Exercise
Print out every record below, exactly as written.

(Pixel coordinate grounding data)
•••
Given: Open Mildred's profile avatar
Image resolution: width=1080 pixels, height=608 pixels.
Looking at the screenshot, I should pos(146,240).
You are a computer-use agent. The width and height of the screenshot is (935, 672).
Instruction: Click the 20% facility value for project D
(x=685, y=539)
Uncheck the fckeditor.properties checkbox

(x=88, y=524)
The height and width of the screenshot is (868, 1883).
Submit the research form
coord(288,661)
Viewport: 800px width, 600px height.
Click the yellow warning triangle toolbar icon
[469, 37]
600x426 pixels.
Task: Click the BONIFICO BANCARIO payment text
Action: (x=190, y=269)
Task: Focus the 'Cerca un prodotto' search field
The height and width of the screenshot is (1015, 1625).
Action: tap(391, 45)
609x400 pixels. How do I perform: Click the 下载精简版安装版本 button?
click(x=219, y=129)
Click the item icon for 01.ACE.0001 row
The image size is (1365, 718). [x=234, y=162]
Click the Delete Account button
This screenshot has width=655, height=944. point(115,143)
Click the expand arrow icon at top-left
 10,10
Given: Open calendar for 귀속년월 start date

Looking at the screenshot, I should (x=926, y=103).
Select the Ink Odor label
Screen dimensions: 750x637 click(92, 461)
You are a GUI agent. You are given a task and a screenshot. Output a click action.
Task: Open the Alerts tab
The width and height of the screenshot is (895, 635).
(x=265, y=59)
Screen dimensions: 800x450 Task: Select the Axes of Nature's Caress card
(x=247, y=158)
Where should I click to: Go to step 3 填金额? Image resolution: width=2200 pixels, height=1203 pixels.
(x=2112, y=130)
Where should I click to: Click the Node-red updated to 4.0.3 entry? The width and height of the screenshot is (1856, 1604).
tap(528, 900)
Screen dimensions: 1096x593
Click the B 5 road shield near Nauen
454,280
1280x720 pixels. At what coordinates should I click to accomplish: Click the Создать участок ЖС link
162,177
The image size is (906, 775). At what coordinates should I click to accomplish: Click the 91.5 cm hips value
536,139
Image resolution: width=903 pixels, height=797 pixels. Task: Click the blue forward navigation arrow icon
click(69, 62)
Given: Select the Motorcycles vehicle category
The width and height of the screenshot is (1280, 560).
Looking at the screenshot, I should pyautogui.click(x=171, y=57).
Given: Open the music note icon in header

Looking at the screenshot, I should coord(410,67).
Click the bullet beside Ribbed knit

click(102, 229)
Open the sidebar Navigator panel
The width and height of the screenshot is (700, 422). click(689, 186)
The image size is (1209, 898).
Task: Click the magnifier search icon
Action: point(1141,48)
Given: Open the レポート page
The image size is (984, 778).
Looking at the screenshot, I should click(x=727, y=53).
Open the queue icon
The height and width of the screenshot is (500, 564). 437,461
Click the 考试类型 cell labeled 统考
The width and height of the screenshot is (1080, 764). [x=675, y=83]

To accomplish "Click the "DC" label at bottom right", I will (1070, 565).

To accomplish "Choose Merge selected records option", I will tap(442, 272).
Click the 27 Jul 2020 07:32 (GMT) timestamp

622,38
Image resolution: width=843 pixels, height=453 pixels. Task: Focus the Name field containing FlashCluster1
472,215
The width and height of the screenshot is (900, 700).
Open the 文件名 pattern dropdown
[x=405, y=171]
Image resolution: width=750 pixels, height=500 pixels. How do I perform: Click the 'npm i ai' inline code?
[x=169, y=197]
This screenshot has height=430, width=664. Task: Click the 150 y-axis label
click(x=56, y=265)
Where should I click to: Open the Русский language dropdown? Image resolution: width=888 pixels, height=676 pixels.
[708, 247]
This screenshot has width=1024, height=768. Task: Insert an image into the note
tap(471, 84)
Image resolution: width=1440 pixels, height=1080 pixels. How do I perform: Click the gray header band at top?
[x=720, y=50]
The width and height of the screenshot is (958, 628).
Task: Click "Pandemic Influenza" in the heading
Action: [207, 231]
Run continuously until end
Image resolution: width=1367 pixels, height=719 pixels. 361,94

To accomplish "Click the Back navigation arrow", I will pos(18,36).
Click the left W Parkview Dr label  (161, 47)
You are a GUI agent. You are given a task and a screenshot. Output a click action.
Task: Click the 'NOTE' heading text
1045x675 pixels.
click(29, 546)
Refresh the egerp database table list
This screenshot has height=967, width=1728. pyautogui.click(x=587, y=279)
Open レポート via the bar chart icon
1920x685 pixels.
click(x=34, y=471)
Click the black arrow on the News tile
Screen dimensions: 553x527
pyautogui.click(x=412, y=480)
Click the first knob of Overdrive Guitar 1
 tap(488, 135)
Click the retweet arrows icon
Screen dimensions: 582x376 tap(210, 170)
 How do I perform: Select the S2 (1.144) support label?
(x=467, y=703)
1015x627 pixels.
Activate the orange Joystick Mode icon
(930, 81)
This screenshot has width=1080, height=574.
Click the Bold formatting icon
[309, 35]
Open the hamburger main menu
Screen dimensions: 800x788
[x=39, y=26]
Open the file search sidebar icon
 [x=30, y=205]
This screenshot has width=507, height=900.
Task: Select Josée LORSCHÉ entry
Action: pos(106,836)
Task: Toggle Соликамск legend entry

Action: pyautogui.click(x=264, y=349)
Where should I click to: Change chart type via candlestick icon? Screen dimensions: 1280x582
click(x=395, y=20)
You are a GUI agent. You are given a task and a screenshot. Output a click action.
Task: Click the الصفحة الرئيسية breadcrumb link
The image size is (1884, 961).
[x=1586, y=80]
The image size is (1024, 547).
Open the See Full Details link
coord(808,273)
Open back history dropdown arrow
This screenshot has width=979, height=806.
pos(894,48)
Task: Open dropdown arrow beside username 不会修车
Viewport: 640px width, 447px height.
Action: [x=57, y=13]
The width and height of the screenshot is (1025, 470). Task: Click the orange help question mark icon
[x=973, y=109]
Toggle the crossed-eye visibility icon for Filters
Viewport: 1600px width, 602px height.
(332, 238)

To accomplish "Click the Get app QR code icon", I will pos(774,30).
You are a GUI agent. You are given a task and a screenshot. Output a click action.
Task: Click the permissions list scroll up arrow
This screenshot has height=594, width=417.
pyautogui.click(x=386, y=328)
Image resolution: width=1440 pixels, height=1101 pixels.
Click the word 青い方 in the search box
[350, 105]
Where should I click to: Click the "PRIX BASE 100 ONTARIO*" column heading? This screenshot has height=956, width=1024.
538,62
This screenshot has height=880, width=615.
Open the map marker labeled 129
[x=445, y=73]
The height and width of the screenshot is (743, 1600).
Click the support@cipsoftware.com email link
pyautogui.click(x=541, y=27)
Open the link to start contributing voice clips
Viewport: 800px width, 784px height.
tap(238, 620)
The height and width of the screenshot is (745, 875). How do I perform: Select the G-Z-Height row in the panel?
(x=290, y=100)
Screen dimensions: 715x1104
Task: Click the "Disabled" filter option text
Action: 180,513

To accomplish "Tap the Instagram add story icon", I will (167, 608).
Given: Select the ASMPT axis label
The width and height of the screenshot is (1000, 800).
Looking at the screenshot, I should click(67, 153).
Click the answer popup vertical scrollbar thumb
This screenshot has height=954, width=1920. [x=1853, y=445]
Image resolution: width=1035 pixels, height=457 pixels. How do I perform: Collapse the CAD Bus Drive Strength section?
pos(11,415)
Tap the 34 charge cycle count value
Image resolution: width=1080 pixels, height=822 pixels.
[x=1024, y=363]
•••
Response for this exercise
Given: Open Mildred's profile avatar
Image resolution: width=1080 pixels, height=608 pixels.
Looking at the screenshot, I should pos(146,240).
You are a computer-use agent. The width and height of the screenshot is (935, 672).
Instruction: Click the 20% facility value for project D
(x=685, y=539)
Uncheck the fckeditor.properties checkbox

(x=88, y=524)
The height and width of the screenshot is (868, 1883).
Submit the research form
coord(288,661)
Viewport: 800px width, 600px height.
Click the yellow warning triangle toolbar icon
[469, 37]
600x426 pixels.
Task: Click the BONIFICO BANCARIO payment text
Action: (x=190, y=269)
Task: Focus the 'Cerca un prodotto' search field
The height and width of the screenshot is (1015, 1625).
Action: tap(391, 45)
609x400 pixels. How do I perform: Click the 下载精简版安装版本 button?
click(x=219, y=129)
Click the item icon for 01.ACE.0001 row
The image size is (1365, 718). [x=234, y=162]
Click the Delete Account button
This screenshot has width=655, height=944. point(115,143)
Click the expand arrow icon at top-left
 10,10
Given: Open calendar for 귀속년월 start date

Looking at the screenshot, I should (x=926, y=103).
Select the Ink Odor label
Screen dimensions: 750x637 click(92, 461)
You are a GUI agent. You are given a task and a screenshot. Output a click action.
Task: Open the Alerts tab
The width and height of the screenshot is (895, 635).
(x=265, y=59)
Screen dimensions: 800x450 Task: Select the Axes of Nature's Caress card
(x=247, y=158)
Where should I click to: Go to step 3 填金额? Image resolution: width=2200 pixels, height=1203 pixels.
(x=2112, y=130)
Where should I click to: Click the Node-red updated to 4.0.3 entry? The width and height of the screenshot is (1856, 1604).
tap(528, 900)
Screen dimensions: 1096x593
Click the B 5 road shield near Nauen
454,280
1280x720 pixels. At what coordinates should I click to accomplish: Click the Создать участок ЖС link
162,177
The image size is (906, 775). At what coordinates should I click to accomplish: Click the 91.5 cm hips value
536,139
Image resolution: width=903 pixels, height=797 pixels. Task: Click the blue forward navigation arrow icon
click(69, 62)
Given: Select the Motorcycles vehicle category
The width and height of the screenshot is (1280, 560).
Looking at the screenshot, I should pyautogui.click(x=171, y=57).
Given: Open the music note icon in header

Looking at the screenshot, I should coord(410,67).
Click the bullet beside Ribbed knit

click(102, 229)
Open the sidebar Navigator panel
The width and height of the screenshot is (700, 422). click(689, 186)
The image size is (1209, 898).
Task: Click the magnifier search icon
Action: point(1141,48)
Given: Open the レポート page
The image size is (984, 778).
Looking at the screenshot, I should click(x=727, y=53).
Open the queue icon
The height and width of the screenshot is (500, 564). 437,461
Click the 考试类型 cell labeled 统考
The width and height of the screenshot is (1080, 764). [x=675, y=83]

To accomplish "Click the "DC" label at bottom right", I will (1070, 565).

To accomplish "Choose Merge selected records option", I will tap(442, 272).
Click the 27 Jul 2020 07:32 (GMT) timestamp

622,38
Image resolution: width=843 pixels, height=453 pixels. Task: Focus the Name field containing FlashCluster1
472,215
The width and height of the screenshot is (900, 700).
Open the 文件名 pattern dropdown
[x=405, y=171]
Image resolution: width=750 pixels, height=500 pixels. How do I perform: Click the 'npm i ai' inline code?
[x=169, y=197]
This screenshot has height=430, width=664. Task: Click the 150 y-axis label
click(x=56, y=265)
Where should I click to: Open the Русский language dropdown? Image resolution: width=888 pixels, height=676 pixels.
[708, 247]
This screenshot has width=1024, height=768. Task: Insert an image into the note
tap(471, 84)
Image resolution: width=1440 pixels, height=1080 pixels. How do I perform: Click the gray header band at top?
[x=720, y=50]
The width and height of the screenshot is (958, 628).
Task: Click "Pandemic Influenza" in the heading
Action: [207, 231]
Run continuously until end
Image resolution: width=1367 pixels, height=719 pixels. 361,94

To accomplish "Click the Back navigation arrow", I will pos(18,36).
Click the left W Parkview Dr label  (161, 47)
You are a GUI agent. You are given a task and a screenshot. Output a click action.
Task: Click the 'NOTE' heading text
1045x675 pixels.
click(29, 546)
Refresh the egerp database table list
This screenshot has height=967, width=1728. pyautogui.click(x=587, y=279)
Open レポート via the bar chart icon
1920x685 pixels.
click(x=34, y=471)
Click the black arrow on the News tile
Screen dimensions: 553x527
pyautogui.click(x=412, y=480)
Click the first knob of Overdrive Guitar 1
 tap(488, 135)
Click the retweet arrows icon
Screen dimensions: 582x376 tap(210, 170)
 How do I perform: Select the S2 (1.144) support label?
(x=467, y=703)
1015x627 pixels.
Activate the orange Joystick Mode icon
(930, 81)
This screenshot has width=1080, height=574.
Click the Bold formatting icon
[309, 35]
Open the hamburger main menu
Screen dimensions: 800x788
[x=39, y=26]
Open the file search sidebar icon
 [x=30, y=205]
This screenshot has width=507, height=900.
Task: Select Josée LORSCHÉ entry
Action: pos(106,836)
Task: Toggle Соликамск legend entry

Action: pyautogui.click(x=264, y=349)
Where should I click to: Change chart type via candlestick icon? Screen dimensions: 1280x582
click(x=395, y=20)
You are a GUI agent. You are given a task and a screenshot. Output a click action.
Task: Click the الصفحة الرئيسية breadcrumb link
The image size is (1884, 961).
[x=1586, y=80]
The image size is (1024, 547).
Open the See Full Details link
coord(808,273)
Open back history dropdown arrow
This screenshot has width=979, height=806.
pos(894,48)
Task: Open dropdown arrow beside username 不会修车
Viewport: 640px width, 447px height.
Action: [x=57, y=13]
The width and height of the screenshot is (1025, 470). Task: Click the orange help question mark icon
[x=973, y=109]
Toggle the crossed-eye visibility icon for Filters
Viewport: 1600px width, 602px height.
(332, 238)

To accomplish "Click the Get app QR code icon", I will pos(774,30).
You are a GUI agent. You are given a task and a screenshot. Output a click action.
Task: Click the permissions list scroll up arrow
This screenshot has height=594, width=417.
pyautogui.click(x=386, y=328)
Image resolution: width=1440 pixels, height=1101 pixels.
Click the word 青い方 in the search box
[350, 105]
Where should I click to: Click the "PRIX BASE 100 ONTARIO*" column heading? This screenshot has height=956, width=1024.
538,62
This screenshot has height=880, width=615.
Open the map marker labeled 129
[x=445, y=73]
The height and width of the screenshot is (743, 1600).
Click the support@cipsoftware.com email link
pyautogui.click(x=541, y=27)
Open the link to start contributing voice clips
Viewport: 800px width, 784px height.
tap(238, 620)
The height and width of the screenshot is (745, 875). How do I perform: Select the G-Z-Height row in the panel?
(x=290, y=100)
Screen dimensions: 715x1104
Task: Click the "Disabled" filter option text
Action: 180,513

To accomplish "Tap the Instagram add story icon", I will (167, 608).
Given: Select the ASMPT axis label
The width and height of the screenshot is (1000, 800).
Looking at the screenshot, I should click(67, 153).
Click the answer popup vertical scrollbar thumb
This screenshot has height=954, width=1920. [x=1853, y=445]
Image resolution: width=1035 pixels, height=457 pixels. How do I perform: Collapse the CAD Bus Drive Strength section?
pos(11,415)
Tap the 34 charge cycle count value
Image resolution: width=1080 pixels, height=822 pixels.
[x=1024, y=363]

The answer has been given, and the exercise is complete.